Crews halt spread of fire after massive blaze engulfs Notre Dame
The structure of Notre Dame has been saved after a huge fire destroyed parts of the famous cathedral, according to a police chief in Paris.
The update came after officials earlier warned that firefighters may not be able to stop the huge blaze which tore through the cathedral.
Speaking outside the cathedral, fire chief Jean-Claude Gallet had told reporters he was “not sure we are capable of stopping the spreading” to Notre Dame’s second tower and belfry, but police later said they had been successful in stopping it spreading to the northern belfry of the 850-year-old Gothic building.
Concerns over the scale of the damage to Notre Dame came as expressions of grief were sent to Paris from around the world.
French President Emmanuel Macron sent out his thoughts for “all Catholics and to the French people”.
“Notre Dame is aflame,” he said.
“Great emotion for the whole nation. Our thoughts go out to all Catholics and for to the French people. Like all of my fellow citizens, I am sad to see this part of us burn tonight.”

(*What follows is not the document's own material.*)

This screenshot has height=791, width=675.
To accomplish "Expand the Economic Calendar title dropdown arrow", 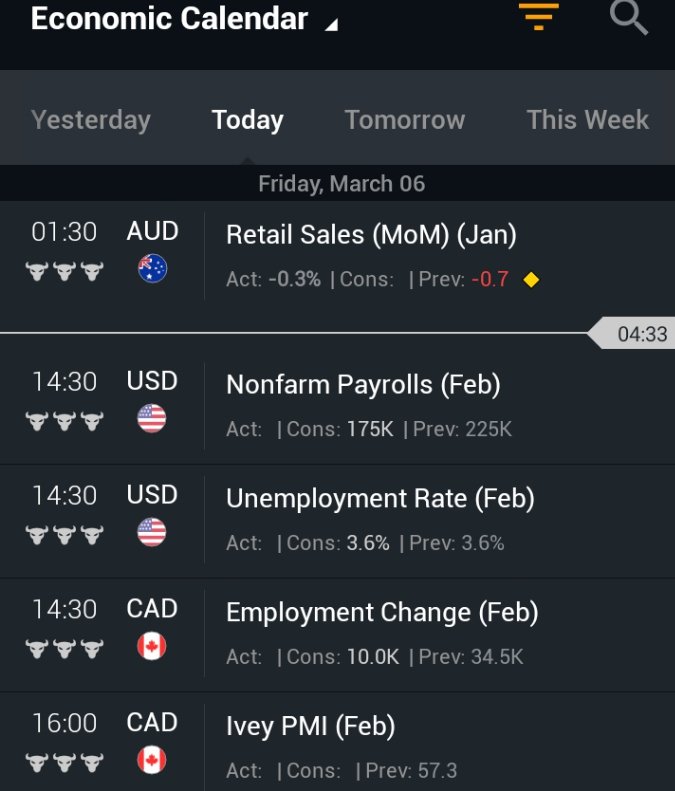I will click(x=331, y=25).
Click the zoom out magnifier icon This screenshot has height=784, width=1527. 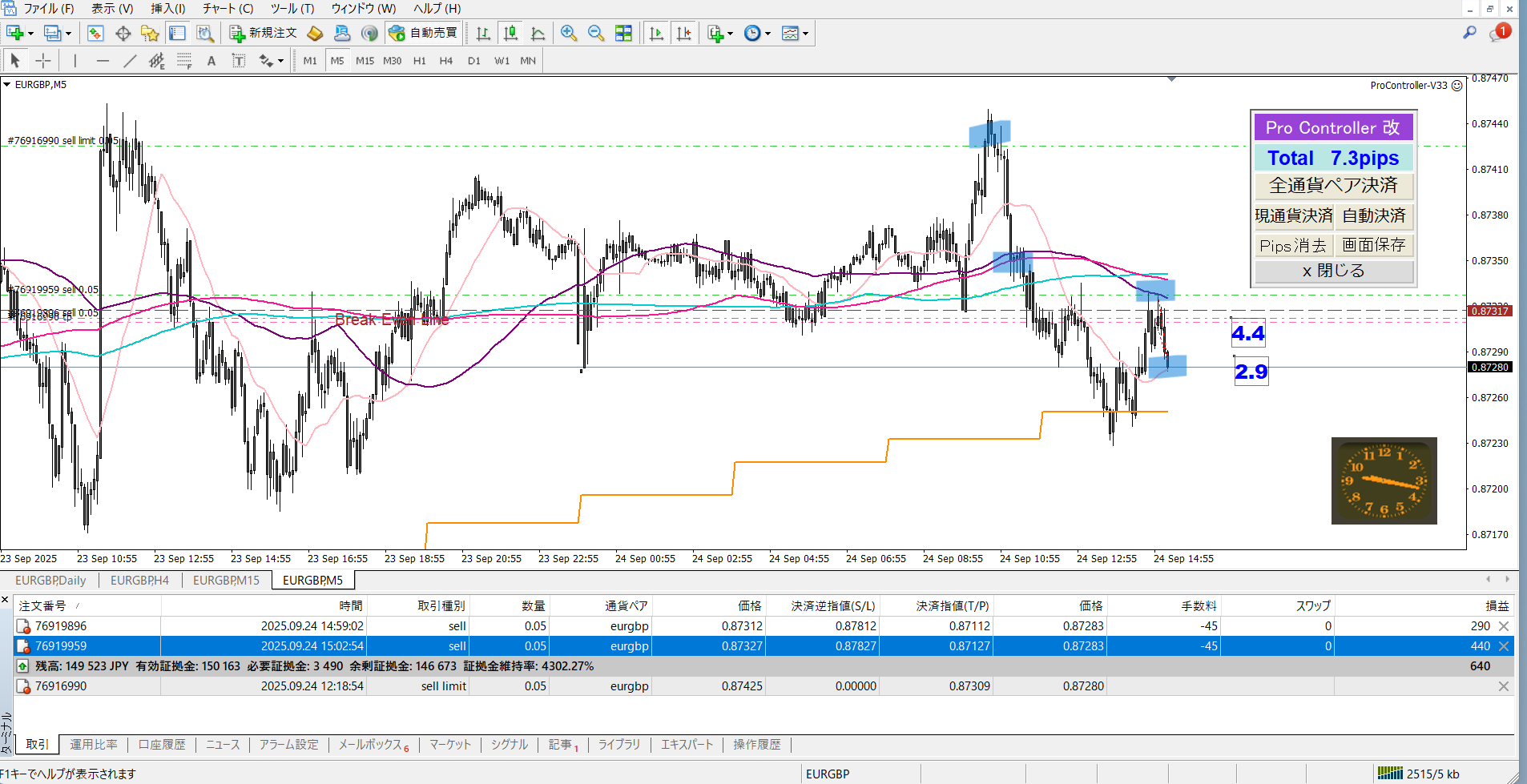596,33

Prime Minister Theresa May sent her wishes to the French capital from her walking holiday with her husband in Wales, where she is spending the beginning of parliamentary recess.
“My thoughts are with the people of France tonight and with the emergency services who are fighting the terrible blaze at Notre Dame cathedral,” she said.
Meanwhile, US President Donald Trump tweeted some advice for the Paris Fire Brigade, suggesting “flying water tankers” to put out the flames.
The fire began on Monday evening, with first reports emerging of smoke in the cathedral shortly before 6pm.
The last visitors of the day were evacuated and the Paris Fire Brigade began to fight flames which had emerged from the cathedral’s roof.
A French official said that while the source of the fire was unknown, it could be linked to renovation works to fix Notre Dame’s historic stone walls and buttresses.
The fire first brought down the cathedral’s 315ft (96m) spire, and has spread to one of its two towers, which form its famed frontage.
Notre Dame is one of the city’s oldest and most recognisable buildings, and work began on it in 1163.
The original structure was completed nearly 200 years later, in 1345, and its name literally translates to “Our Lady of Paris”.
Some 13 million people now visit the Catholic landmark every year – more than 30,000 every day on average – according to its official website, and it is believed to be the most visited structure in the French capital.
Its renovation works were estimated to cost around 150 million euro (£130 million).